Installation

This section will show you how to get up and running with GWASpi.

Installation and Running

Decompress the compressed GWASpi file to a suitable directory.

Inside the resulting “GWASpi” folder you will find an “app” directory, containing the necessary application, libraries and resource jars.
Next to this folder you will have several launcher files. Depending on your OS, you can use the GWASpi_Linux_launcher.sh, GWASpi_Mac_launcher.command or GWASpi_Windows_launcher.bat to start the application.

The first two launchers are pre-configured to dedicate up to 50% of your installed RAM to GWASpi. The windows .bat instead has a fixed amount of RAM allocated that you will have to adapt to your hardware configuration. Just edit the .bat file manually to launch with the desired amount:

java -Xms[Nb of MB of allocated RAM]m -Xmx[Nb of MB of allocated RAM]m -jar app/GWASpi.jar

example with 1000 MB: java -Xms1000m -Xmx1000m -jar app/GWASpi.jar

The RAM used will be displayed when you start the application, along an estimation of the number of markers you will be able to manage with this amount.This number is just an estimation and depends on the load format (in case of a load operation) or type of operation on a pre-loaded matrix you will be performing.

Using less than 256MB of RAM with GWASpi is below optimal and should only be done if you want to visualize already generated matrices and reports. You can edit the percentage of allocated RAM in the GWASpi_Linux_launcher.sh or GWASpi_Mac_launcher.command files. Keep in mind that your OS will require some RAM to function, so never allocate 100% of it to GWASpi.

The number of accepted Samples is largely independent of your RAM (though it will be limited by the disk space available). You will influence CPU usage as this number increases. At constant marker number, the more Samples you have the longer the processing will take.

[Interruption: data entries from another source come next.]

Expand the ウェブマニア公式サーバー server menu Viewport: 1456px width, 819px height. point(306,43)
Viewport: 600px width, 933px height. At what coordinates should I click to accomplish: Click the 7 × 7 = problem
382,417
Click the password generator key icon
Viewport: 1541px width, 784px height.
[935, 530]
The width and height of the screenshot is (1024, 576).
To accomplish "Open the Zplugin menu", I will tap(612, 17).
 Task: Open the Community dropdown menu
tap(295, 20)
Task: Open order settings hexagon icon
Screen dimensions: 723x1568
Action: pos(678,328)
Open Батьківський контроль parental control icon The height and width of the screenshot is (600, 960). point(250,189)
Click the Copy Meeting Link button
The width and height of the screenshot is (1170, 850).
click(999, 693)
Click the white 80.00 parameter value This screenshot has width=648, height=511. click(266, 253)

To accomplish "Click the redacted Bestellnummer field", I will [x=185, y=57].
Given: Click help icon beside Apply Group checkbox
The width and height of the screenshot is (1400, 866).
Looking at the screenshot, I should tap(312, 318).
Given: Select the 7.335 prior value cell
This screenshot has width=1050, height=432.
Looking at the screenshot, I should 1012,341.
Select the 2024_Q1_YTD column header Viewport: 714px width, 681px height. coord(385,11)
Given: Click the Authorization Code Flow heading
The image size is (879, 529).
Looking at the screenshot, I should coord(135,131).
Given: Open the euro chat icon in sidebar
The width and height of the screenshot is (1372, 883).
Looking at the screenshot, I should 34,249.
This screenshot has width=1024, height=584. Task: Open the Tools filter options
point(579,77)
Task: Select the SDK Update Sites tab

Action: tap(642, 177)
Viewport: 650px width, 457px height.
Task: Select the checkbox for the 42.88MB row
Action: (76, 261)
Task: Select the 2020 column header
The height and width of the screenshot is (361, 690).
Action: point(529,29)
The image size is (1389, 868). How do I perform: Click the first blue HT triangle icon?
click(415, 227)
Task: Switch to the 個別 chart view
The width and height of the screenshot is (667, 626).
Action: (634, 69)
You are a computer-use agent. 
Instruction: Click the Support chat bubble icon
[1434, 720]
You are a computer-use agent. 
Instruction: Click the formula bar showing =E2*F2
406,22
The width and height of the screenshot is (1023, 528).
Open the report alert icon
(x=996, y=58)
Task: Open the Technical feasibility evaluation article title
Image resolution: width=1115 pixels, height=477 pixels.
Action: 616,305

Select directory to store data

After starting GWASpi for the first time, you will be asked to provide a data storage directory. GWASpi needs a rather large disk space to store its NetDF-3 databases of genotypes, reports and charts, as well as any exported data to other file-formats.
Note: The Fat32 file system, which was quite popular in some older Windows platforms, only manages files of up to 4GB in size. Even though a “large file support” has been introduced in Windows OSes, it is HIGHLY recommended that you use the more modern NTFS or newer file systems that Windows offers. Even though GWASpi has workarounds allowing it to manage big files, failing to do so may cripple the application strongly, as Genome Wide Studies typically deal with huge amounts of data.

Directory structure

Once you have chosen the directory to store data in, following management databases and working folders will be created:

  • datacenter
  • export
  • genotypes
  • reports

– The “datacenter” folder contains an SQL database with the relevant information on your studies that GWASpi needs to manage your data.
– The “export” folder will hold any dataset that you will chose to export from within GWASpi.
– The “genotypes” directory contains the big netCDF-3 files with genotypes, QA and analysis data.
– The “reports” directory will hold the resulting human readable reports and charts of your QAs and analysis.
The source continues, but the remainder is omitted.